Когда заслуженный полководец поднялся с колен и отступил на два шага, принц Конти раскрыл было рот, чтобы обряд произвели и с его участием, и отказать принцу крови было бы совершенно невозможно, но тут бесцеремонность Майлдафа и его своеобразное обаяние в который раз сослужили добрую услугу.
— Рыцарь не тот, кто треплет о верности языком, а тот, кто вовремя делает то, что положено рыцарю, — вспылил горец, положив десницу на черен своего внушительного клинка. — Ни я, ни месьор Тэн И не совершали никаких церемоний, тем более в пиктском лесу, а король на нас покуда не жалуется. Раз уж месьора Тэн И здесь нет, и я остался единственным телохранителем монарха, то скажу, что сейчас же король и я садимся в лодку и отплываем. Если вам нравится заниматься подобной чепухой — занимайтесь!
Горец, завершив речь, стоял в ожидании. Спас ситуацию, разумеется, Евсевий.
— Ваше высочество, — обратился он к принцу, — на вашем месте — говорю это вам как месьор месьору, зане вижу в вас достойного и благородного рыцаря, — я не стал бы давать столь скоропалительную присягу, будучи молодым. То же самое и скажу и вам, месьоры, — обратился он к Родригесам.
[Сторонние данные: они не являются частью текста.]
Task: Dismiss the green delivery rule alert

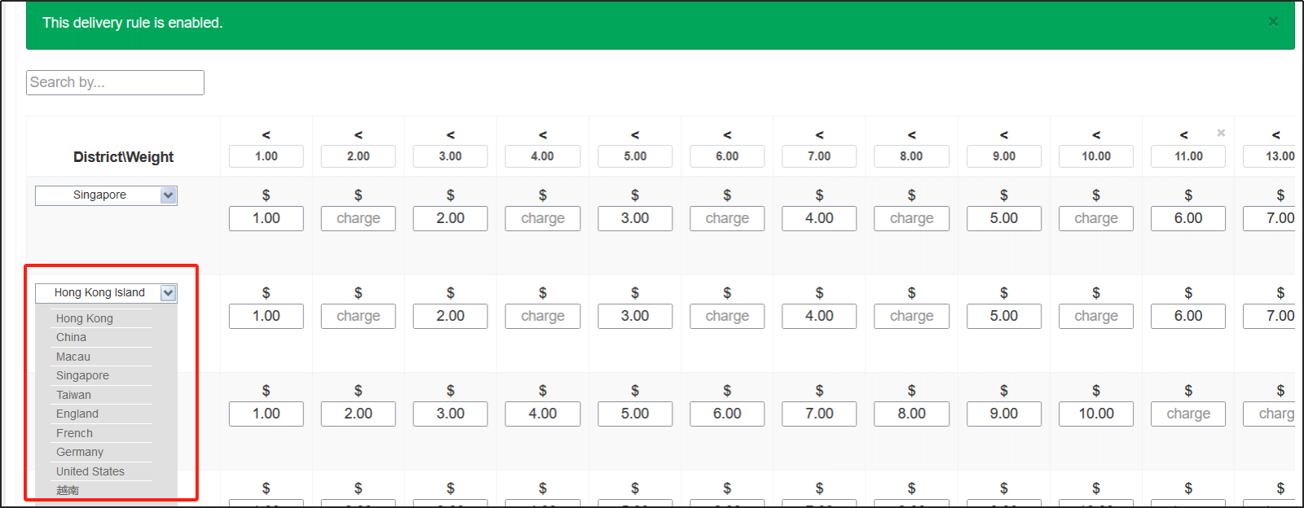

Подхватив Конти под руку, Евсевий повел его к лодкам, продолжая вести изысканную речь:
— Ведь всем нам известно, сколь велики превратности бытия. И не будет ли разумнее, не испытав еще многого в жизни, судить о том, сможете ли вы принять на себя столь трудную обязанность, как выполнение присяги, сиречь клятвы? Подумайте, в сколь великий грех впадете вы, когда почему-либо будете принуждены нарушить условия договора? Подумайте о наследии мессантийской короны: клятва присяги сюзерену подразумевает умереть за означенное лицо, поелику возникнет необходимость. В любом ином случае вы имели бы право поступать так, как велит вам в сей момент ваше горячее и благородное сердце. Но подумайте о своем почтенном родителе и, наконец, если вас не убеждает и это, о своем народе! Лепо ли приносить присягу кому бы то ни было прежде, нежели своему народу и государству?..
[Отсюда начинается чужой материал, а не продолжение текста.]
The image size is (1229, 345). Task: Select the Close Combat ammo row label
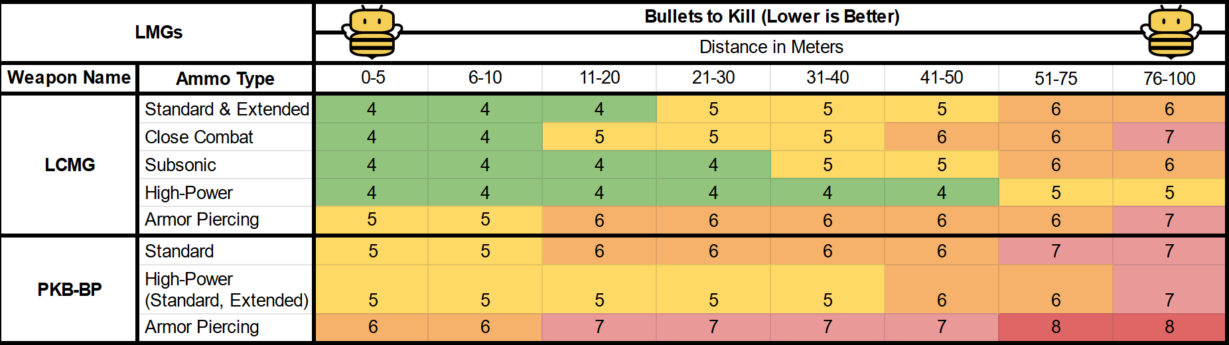(x=199, y=137)
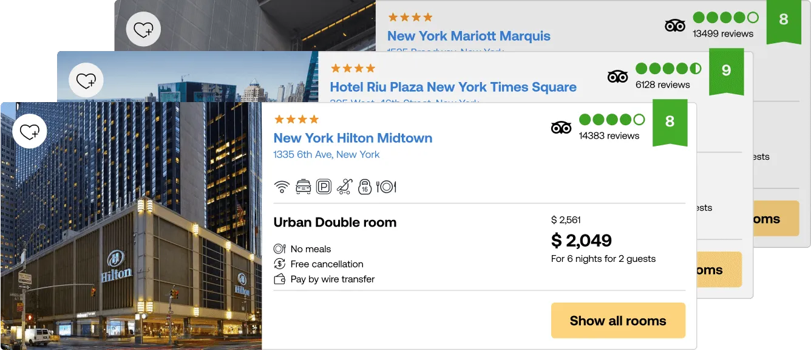Click the restaurant plate and cutlery icon
The image size is (811, 350).
(x=386, y=187)
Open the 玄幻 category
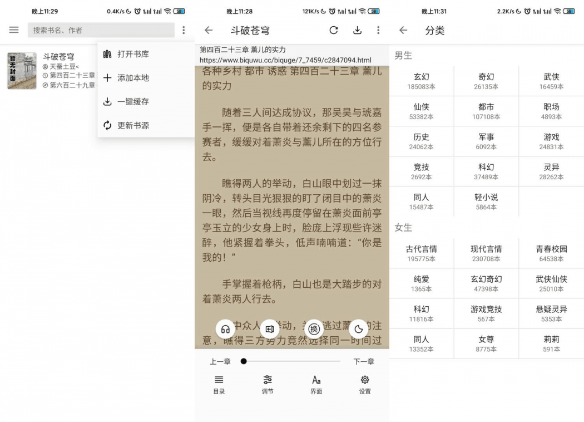The height and width of the screenshot is (422, 584). [x=421, y=81]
Беседуя подобным образом, хитроумный тарантиец настолько смутил и запутал молодых людей, что те и не заметили, как уже были усажены в лодки.
Тем временем Конан наконец-то улучил момент, чтобы перекинуться словцом с боцманом Серхио.
— Серхио, — обратился он к моряку. — По закону, сейчас ты не подчиняешься никому, кроме себя, раз уж мы в морском путешествии — а мы уже не подчиняемся тебе, раз уж мы на суше. Поэтому ты волен плыть или не плыть куда твоей душе угодно. Но моей душе такое совсем не угодно, и я советую тебе присоединиться к нам. Идет?
— Я еще не совсем выжил из ума, — усмехнулся Серхио. — Конан, ты хочешь и от меня получить присягу? Ее не будет. Но я даю тебе свое слово. Этого тебе хватит?
— Пока хватит, — спокойно ответил Конан. — Ты можешь поручиться за своих людей?
— Только за Деггу.
— Я так и думал, — удовлетворенно изрек король. — Идем к вельберам.
Полноватому Серхио пришлось идти раза в полтора быстрее против обычного, чтобы поспеть за киммерийцем.
— Мы отправляемся, — объявил Серхио матросам, коих, помимо Деггу, было еще семеро: три зингарца, три аргосца и кушит. — Вельберы идут вверх по ручью. Команды короля Конана должны выполняться вами без промедления, как и мои. Поняли, олухи?
— Да, боцман! — сверкнув ослепительно белыми зубами, сказал Деггу.
— Во имя Митры, — присоединился к нему кушит.
«Ага, митраист, — подумал Конан. — Этот не обманет»,
Хайборийцы нестройно выразили свое восприятие указаний Серхио: заметно было, что такое двойное подчинение им не слишком нужно.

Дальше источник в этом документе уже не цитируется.